> PROBLEM TO WORK ON
Convert each line of the data below into a JSON list of strings, one string per line and no blank lines. Leave the pictures out.

> EXTRACTED DATA
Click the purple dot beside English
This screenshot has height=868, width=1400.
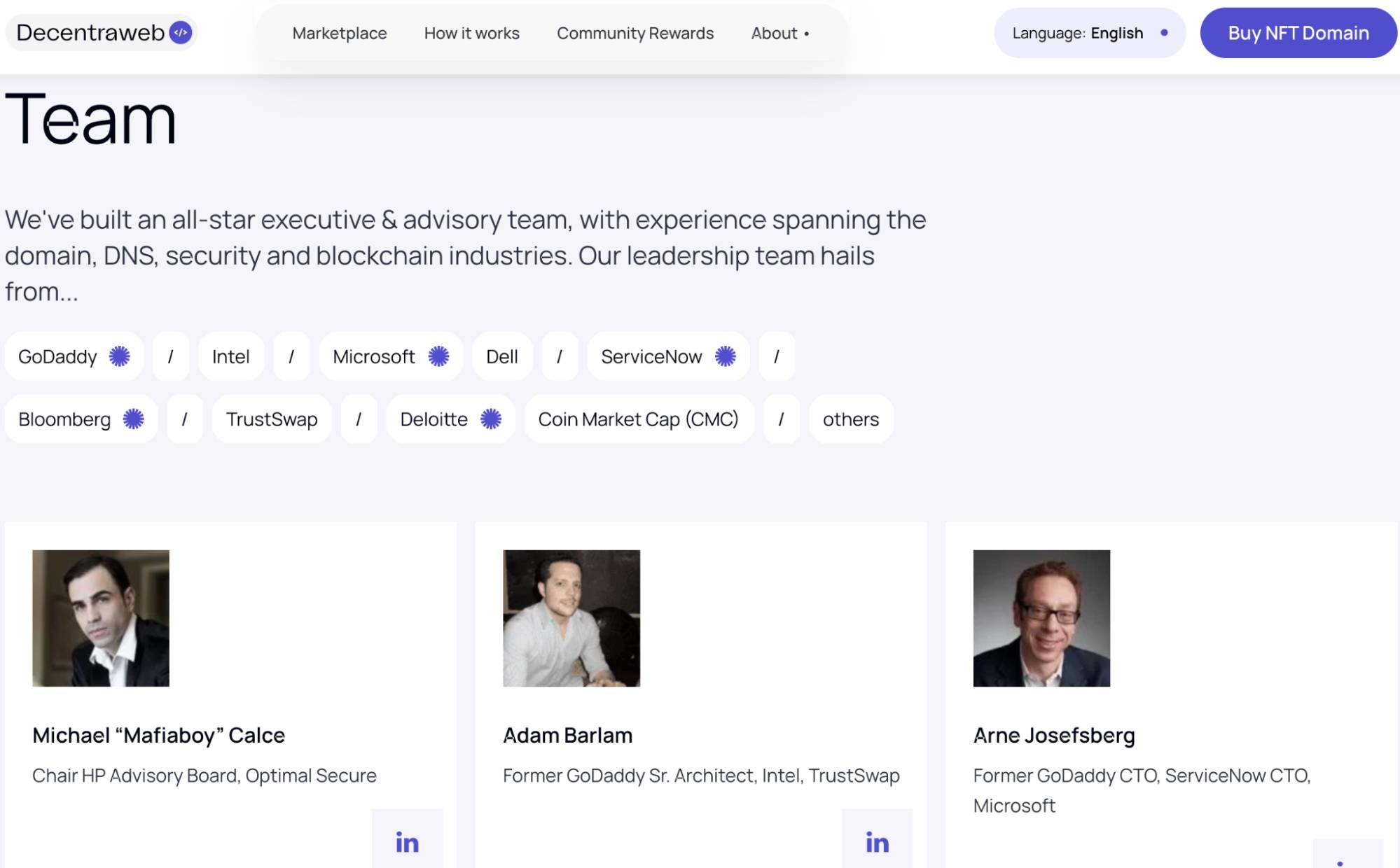pos(1164,32)
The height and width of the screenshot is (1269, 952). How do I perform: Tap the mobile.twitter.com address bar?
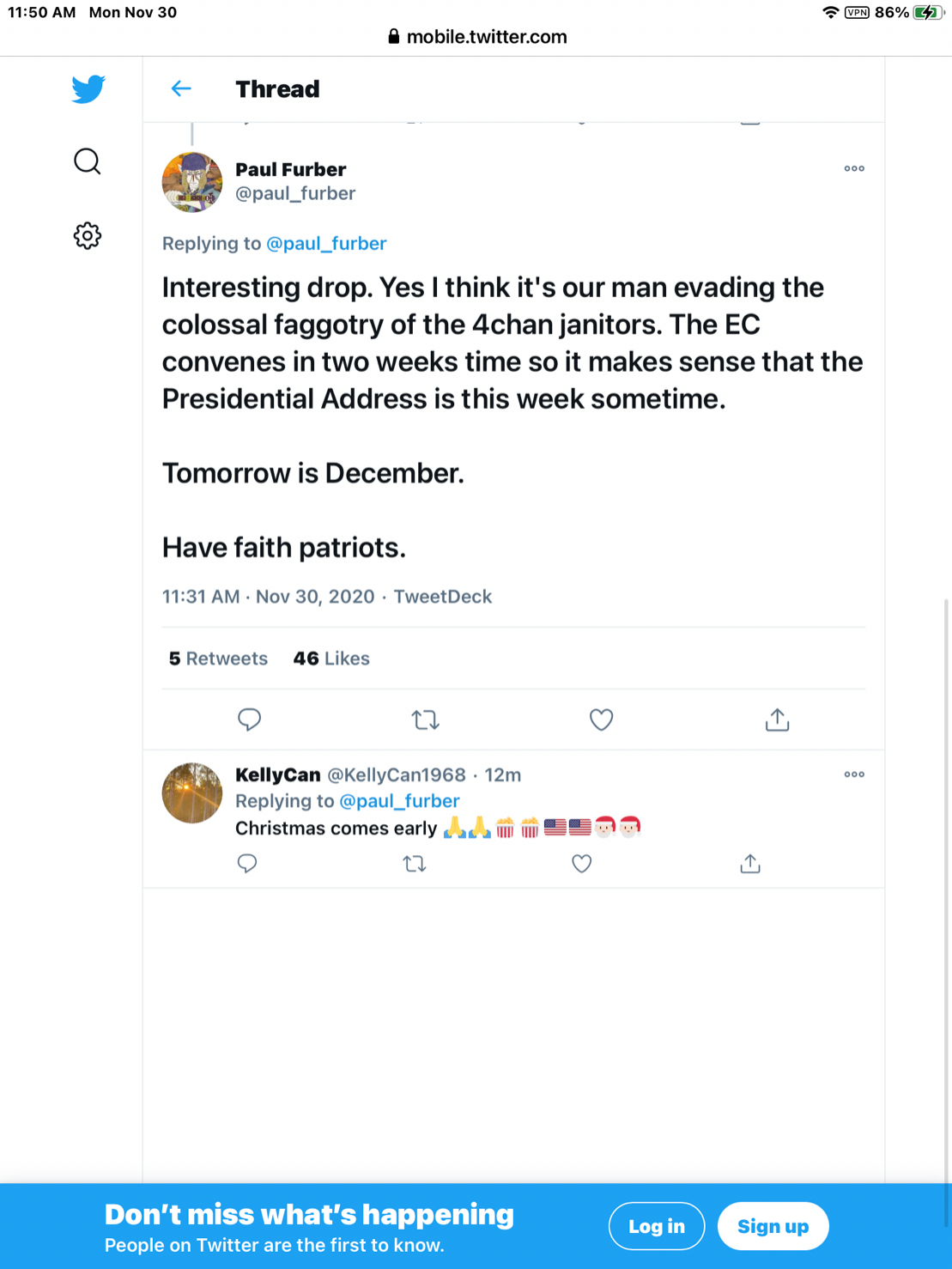click(x=476, y=37)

> THE RESPONSE
[
  "Click the purple dot beside English",
  "This screenshot has height=868, width=1400.",
  "pos(1164,32)",
  "The height and width of the screenshot is (1269, 952). How do I perform: Tap the mobile.twitter.com address bar?",
  "click(x=476, y=37)"
]